L’organisation s’est lancée en fait dès 1985, en adhérant un temps à la FNMF, qui avait été créée auparavant : «L’UOIF, dès son adhésion à la FNMF, a mis à profit les liens entre la FNMF et le bureau de la Ligue islamique mondiale à Paris (ouvert en 1976), pour solliciter l’aide financière de Riyad, puis de donateurs privés du Golfe, en faisant valoir son dynamisme et les résultats globalement positifs de ses initiatives.» À ce stade, les policiers qui suivent le progrès de l’islamisme insistent de manière claire et nette: «L’Arabie saoudite à répondu favorablement à ces sollicitations qui correspondaient à ses objectifs sur la communauté musulmane de France : faire obstacle à la mainmise de l’Algérie contrôlant la Grande Mosquée de Paris, à partir de 1982, et s’imposer, auprès des musulmans du monde entier, comme le gardien de l’orthodoxie islamique, à l’heure où l’Iran de l’ayatollah Khomeyni entendait asseoir son influence au-delà de la sphère islamique chiite9.» Le président de l’UOIF, Lhaj Thami Breze, garantit n’avoir «jamais touché un centime du gouvernement saoudien ou de la Ligue islamique mondiale.» En tout cas, l’organisation a l’art de collecter les dons des riches particuliers du Golfe.
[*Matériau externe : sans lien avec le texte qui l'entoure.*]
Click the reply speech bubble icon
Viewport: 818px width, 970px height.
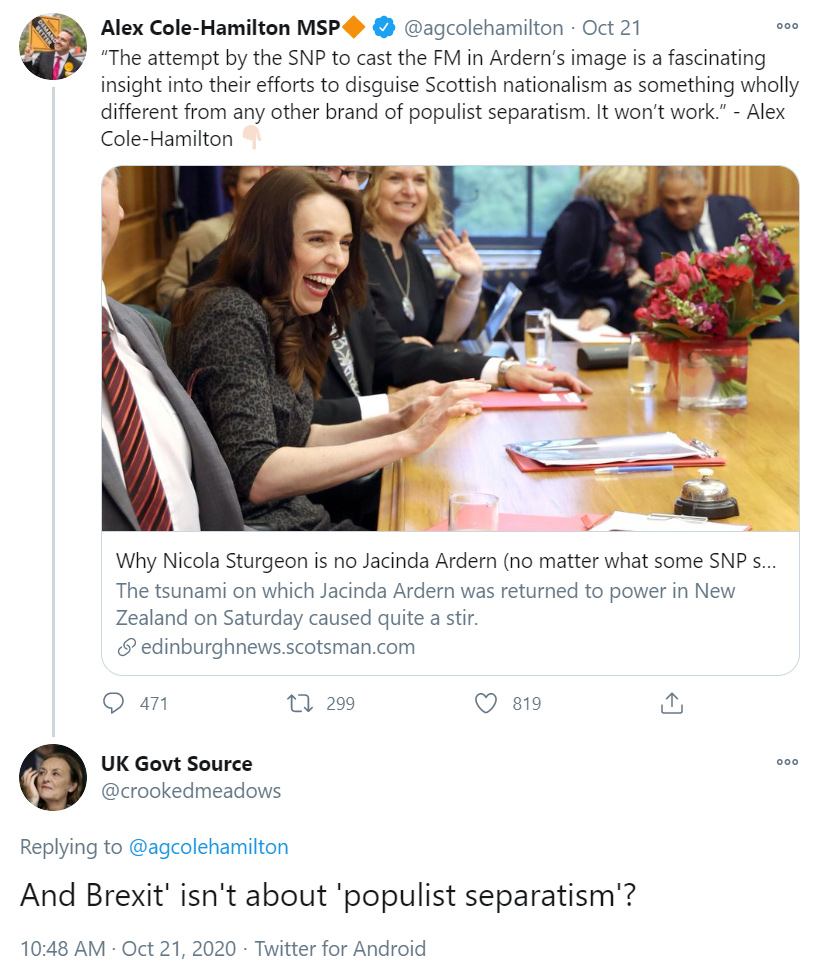pyautogui.click(x=115, y=703)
Et en France, ses militants, tels les pompiers et les agents de la Poste, vendent des calendriers. L’argent, le nerf de la guerre. Avec les images.

1- «La communauté musulmane de France», DCRG, juin 1997.
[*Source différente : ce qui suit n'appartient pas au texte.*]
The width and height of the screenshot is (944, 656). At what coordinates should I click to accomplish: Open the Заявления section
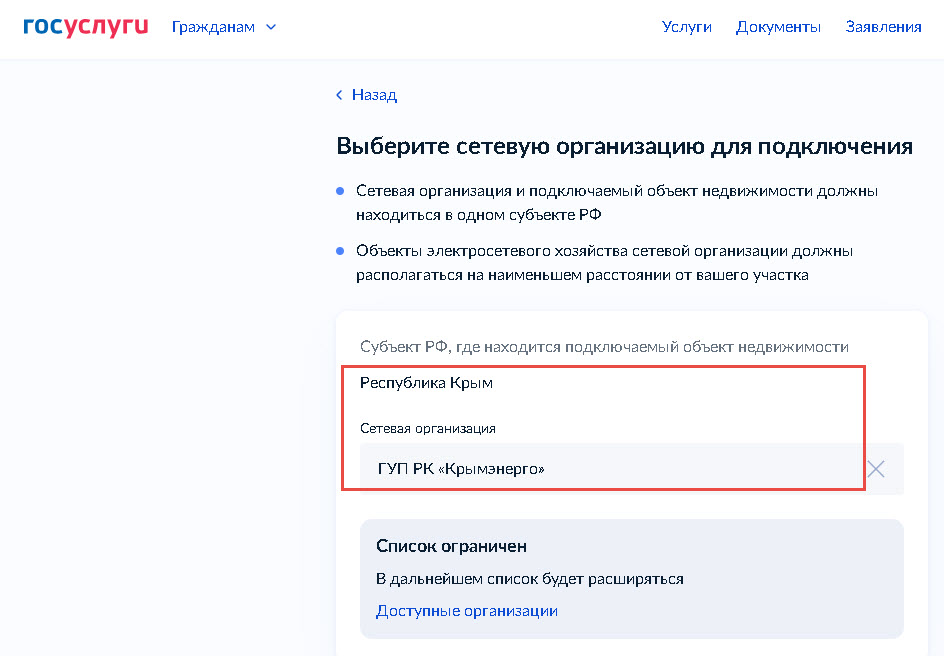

2- Gilles Kepel, Jihad, Gallimard, 2003.
3- «La communauté musulmane de France», DCRG, juin 1997.
4- «La présence fondamentaliste en France», DCRG, 23 décembre 2003.
5- «Réunion du Conseil européen de la fatwa et de la recherche, du 6 au 11 février 2002», DST, 21 janvier 2002.
6- Ibid.
7- «Éléments sur la représentativité de l’UOIF», DCRG, mars 2000.
8- «L’Union des organisations islamiques de France», DCRG, avril 1999.
9- «Éléments sur la représentativité de l’UOIF», DCRG, mars 2000.